• TASKS:
(1) Decide whether each statement below agrees with the Iraq commentary. Answer yes or no for each, and quote the words of the commentary that decide it.
(a) Rubin's comments were quoted in a San Francisco Chronicle article dated September 14.
(b) According to Rubin, the government failed to distribute about 60 percent of the medicine.
(c) The commentary says Iraqi officials deny that large percentages of humanitarian goods have failed to reach the Iraqi people.
(2) Condense the paragraph of the Iraq commentary beginning "If you talk to Iraqi officials" into a shorter version that retains its main facts.
(3) Answer these questions from the Iraq commentary:
(a) What is the name of the U.S. State Department spokesman who is quoted?
(b) According to the quoted comments, what percentage of the supplies for education did the government fail to distribute?
(c) Whose leadership of UNSCOM does the commentary call questionable?

• EXCERPT:
Critics of U.S. and international policy on Iraq have long complained that policymakers and the media have purposefully implemented a program of deceit and subterfuge to create hostile general sentiment towards Iraq. From Richard Butler's questionable leadership of UNSCOM to misleading and inaccurate news coverage of ongoing air strikes in the illegally enforced "No Fly Zones," plenty of fuel has been added to the fires of conspiracy theorists.
But the sad reality of the continuing crisis in Iraq is that there is large-scale deceit, subterfuge and irresponsible reporting taking place.
If this weren't the case, then how else does one explain the following erroneous comments by U.S. State Department spokesman James Rubin, quoted in a September 14 San Francisco Chronicle article entitled "Iraq Wastes Money on Amusement Park for Loyalists, U.S. Says:"
The government has failed to distribute about 50 percent of the medicine, about 60 percent of the supplies for clean water and agriculture and 40 percent for education. So what we see here is a situation where Saddam Hussein is clearly not allowing the food, medicine and water to be distributed that would improve the lot of the Iraqi people.
If you talk to Iraqi officials, they will confirm that large percentages of medicines and other humanitarian goods have failed to reach the Iraqi people. But unlike the predictable personal indictment of Saddam Hussein tossed out for media consumption by Rubin, actual facts on why this is the case can easily be obtained from Iraqi officials and those same facts can even more easily be confirmed by the United Nations.

• DATA EXTRACTS:
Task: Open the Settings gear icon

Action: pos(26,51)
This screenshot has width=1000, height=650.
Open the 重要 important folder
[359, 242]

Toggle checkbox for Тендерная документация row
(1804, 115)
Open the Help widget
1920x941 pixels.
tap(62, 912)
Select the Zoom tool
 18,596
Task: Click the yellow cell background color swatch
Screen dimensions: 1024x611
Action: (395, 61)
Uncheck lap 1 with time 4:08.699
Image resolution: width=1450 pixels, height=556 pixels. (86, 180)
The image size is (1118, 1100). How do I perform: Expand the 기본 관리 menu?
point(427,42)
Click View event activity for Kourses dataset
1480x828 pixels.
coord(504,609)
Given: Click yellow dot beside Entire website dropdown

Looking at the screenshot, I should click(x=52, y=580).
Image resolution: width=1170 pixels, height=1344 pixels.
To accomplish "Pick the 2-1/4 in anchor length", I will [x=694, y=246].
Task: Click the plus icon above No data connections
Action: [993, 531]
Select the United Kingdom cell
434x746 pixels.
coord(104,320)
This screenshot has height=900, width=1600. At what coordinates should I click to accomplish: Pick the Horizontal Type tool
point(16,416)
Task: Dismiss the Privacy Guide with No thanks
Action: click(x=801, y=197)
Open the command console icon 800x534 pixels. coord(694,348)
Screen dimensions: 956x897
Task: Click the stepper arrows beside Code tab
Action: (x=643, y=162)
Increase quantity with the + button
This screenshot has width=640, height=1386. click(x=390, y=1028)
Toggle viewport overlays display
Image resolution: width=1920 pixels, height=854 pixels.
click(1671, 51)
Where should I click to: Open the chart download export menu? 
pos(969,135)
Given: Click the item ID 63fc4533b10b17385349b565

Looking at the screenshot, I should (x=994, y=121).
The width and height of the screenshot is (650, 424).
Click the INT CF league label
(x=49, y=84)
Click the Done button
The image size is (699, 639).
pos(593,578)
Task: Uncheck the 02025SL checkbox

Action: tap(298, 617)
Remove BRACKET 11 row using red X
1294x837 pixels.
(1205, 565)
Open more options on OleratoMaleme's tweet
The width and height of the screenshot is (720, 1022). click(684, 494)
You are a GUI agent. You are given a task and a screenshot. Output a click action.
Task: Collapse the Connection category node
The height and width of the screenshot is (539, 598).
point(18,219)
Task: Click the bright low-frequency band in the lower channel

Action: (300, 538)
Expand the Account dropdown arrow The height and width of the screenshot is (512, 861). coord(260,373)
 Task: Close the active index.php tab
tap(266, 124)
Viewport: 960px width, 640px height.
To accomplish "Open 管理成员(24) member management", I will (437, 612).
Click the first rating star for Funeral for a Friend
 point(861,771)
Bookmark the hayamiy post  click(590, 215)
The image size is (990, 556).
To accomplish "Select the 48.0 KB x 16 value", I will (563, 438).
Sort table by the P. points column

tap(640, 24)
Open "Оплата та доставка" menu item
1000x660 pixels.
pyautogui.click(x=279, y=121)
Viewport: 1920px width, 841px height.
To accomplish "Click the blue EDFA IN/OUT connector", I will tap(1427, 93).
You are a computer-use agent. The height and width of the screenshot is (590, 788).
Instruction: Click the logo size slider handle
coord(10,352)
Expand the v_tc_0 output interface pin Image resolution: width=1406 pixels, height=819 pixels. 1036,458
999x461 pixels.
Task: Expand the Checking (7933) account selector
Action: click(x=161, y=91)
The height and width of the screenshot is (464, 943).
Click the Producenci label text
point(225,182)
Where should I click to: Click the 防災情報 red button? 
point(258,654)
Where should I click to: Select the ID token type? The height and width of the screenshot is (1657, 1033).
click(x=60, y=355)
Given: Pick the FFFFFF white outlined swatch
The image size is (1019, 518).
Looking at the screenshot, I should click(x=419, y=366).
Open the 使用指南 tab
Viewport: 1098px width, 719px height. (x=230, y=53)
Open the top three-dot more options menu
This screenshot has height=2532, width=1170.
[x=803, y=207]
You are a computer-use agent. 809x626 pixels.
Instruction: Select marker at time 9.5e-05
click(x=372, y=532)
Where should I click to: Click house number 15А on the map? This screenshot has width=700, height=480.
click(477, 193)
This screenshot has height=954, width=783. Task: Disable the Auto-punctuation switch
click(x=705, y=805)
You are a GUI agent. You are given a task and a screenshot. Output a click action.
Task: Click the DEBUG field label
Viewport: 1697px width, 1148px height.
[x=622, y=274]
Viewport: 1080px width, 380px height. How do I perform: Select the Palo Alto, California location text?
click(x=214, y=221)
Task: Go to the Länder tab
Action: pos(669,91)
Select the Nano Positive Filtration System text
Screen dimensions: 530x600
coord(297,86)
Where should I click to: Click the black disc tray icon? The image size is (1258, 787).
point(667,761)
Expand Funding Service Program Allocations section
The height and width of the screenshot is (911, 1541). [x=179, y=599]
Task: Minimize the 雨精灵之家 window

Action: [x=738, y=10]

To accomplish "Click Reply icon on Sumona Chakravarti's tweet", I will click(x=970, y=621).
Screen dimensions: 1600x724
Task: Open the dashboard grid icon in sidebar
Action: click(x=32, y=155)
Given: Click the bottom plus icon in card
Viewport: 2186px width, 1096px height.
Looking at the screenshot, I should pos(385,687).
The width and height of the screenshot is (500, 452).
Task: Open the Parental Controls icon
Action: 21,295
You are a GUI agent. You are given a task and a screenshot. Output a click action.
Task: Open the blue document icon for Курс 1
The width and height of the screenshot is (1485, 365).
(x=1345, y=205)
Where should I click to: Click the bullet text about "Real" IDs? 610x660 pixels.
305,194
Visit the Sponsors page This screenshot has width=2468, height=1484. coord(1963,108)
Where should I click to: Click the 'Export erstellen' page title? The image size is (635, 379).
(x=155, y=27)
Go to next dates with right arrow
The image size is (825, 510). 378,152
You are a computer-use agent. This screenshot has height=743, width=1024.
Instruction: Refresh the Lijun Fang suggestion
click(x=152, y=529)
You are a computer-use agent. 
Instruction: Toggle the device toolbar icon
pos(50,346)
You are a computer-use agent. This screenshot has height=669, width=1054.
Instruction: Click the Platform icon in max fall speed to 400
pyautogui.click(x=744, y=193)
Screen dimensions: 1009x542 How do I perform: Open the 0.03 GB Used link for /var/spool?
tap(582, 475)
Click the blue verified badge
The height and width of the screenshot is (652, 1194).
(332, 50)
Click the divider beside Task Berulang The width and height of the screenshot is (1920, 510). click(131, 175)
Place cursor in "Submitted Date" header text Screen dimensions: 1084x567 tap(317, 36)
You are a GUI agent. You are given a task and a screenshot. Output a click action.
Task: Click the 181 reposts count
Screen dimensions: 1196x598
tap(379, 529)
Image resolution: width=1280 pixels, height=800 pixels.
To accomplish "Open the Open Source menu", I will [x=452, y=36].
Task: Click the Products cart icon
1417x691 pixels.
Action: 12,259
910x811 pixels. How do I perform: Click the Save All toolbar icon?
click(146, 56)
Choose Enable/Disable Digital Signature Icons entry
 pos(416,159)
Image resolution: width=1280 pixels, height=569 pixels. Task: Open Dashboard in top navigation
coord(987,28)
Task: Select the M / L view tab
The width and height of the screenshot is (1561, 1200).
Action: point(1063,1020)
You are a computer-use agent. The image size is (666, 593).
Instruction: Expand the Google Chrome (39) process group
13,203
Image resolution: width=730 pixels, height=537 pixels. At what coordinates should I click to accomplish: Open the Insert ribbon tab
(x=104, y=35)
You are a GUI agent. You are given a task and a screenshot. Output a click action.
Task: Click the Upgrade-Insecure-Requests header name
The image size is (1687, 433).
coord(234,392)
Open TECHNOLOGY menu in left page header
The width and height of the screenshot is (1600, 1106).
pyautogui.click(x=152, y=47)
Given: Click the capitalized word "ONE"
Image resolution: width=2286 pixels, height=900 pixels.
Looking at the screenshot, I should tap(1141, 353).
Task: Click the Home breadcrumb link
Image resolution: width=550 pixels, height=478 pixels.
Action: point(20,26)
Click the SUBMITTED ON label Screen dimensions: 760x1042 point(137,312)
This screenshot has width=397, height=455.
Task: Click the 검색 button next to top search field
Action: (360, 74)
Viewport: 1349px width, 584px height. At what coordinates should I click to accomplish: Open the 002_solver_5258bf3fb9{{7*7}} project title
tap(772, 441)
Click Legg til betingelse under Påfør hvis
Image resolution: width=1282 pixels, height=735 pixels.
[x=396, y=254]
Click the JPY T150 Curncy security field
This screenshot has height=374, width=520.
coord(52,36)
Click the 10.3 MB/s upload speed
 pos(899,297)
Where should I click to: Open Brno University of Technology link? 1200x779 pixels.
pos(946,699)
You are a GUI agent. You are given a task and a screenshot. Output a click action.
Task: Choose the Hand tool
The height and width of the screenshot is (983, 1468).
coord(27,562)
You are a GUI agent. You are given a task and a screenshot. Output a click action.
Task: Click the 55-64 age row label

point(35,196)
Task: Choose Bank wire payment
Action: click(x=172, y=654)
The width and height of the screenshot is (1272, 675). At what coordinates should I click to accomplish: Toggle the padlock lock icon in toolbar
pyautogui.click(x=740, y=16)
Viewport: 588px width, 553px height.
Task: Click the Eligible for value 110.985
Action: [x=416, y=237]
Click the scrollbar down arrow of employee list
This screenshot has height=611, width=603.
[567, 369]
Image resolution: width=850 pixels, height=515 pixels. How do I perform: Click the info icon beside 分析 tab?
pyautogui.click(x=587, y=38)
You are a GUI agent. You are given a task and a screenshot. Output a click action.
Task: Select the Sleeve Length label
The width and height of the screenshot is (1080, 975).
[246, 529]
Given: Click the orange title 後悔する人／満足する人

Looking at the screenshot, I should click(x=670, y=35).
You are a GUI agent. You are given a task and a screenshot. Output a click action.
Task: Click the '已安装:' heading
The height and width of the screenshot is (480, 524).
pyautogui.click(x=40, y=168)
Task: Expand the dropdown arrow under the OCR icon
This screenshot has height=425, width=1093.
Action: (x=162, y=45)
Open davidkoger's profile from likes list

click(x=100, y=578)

• ANSWERS IN ORDER:
(1)
(a) Yes: "quoted in a September 14 San Francisco Chronicle article"
(b) No: "The government has failed to distribute about 50 percent of the medicine"
(c) No: "they will confirm that large percentages of medicines and other humanitarian goods have failed to reach the Iraqi people"

(2) Iraqi officials confirm that large percentages of medicines and other humanitarian goods have not reached the Iraqi people. Rubin offered a predictable personal indictment of Saddam Hussein for media consumption. The actual reasons for the shortfall, however, can easily be obtained from Iraqi officials, and the United Nations can confirm them even more easily.

(3)
(a) James Rubin
(b) 40 percent
(c) Richard Butler's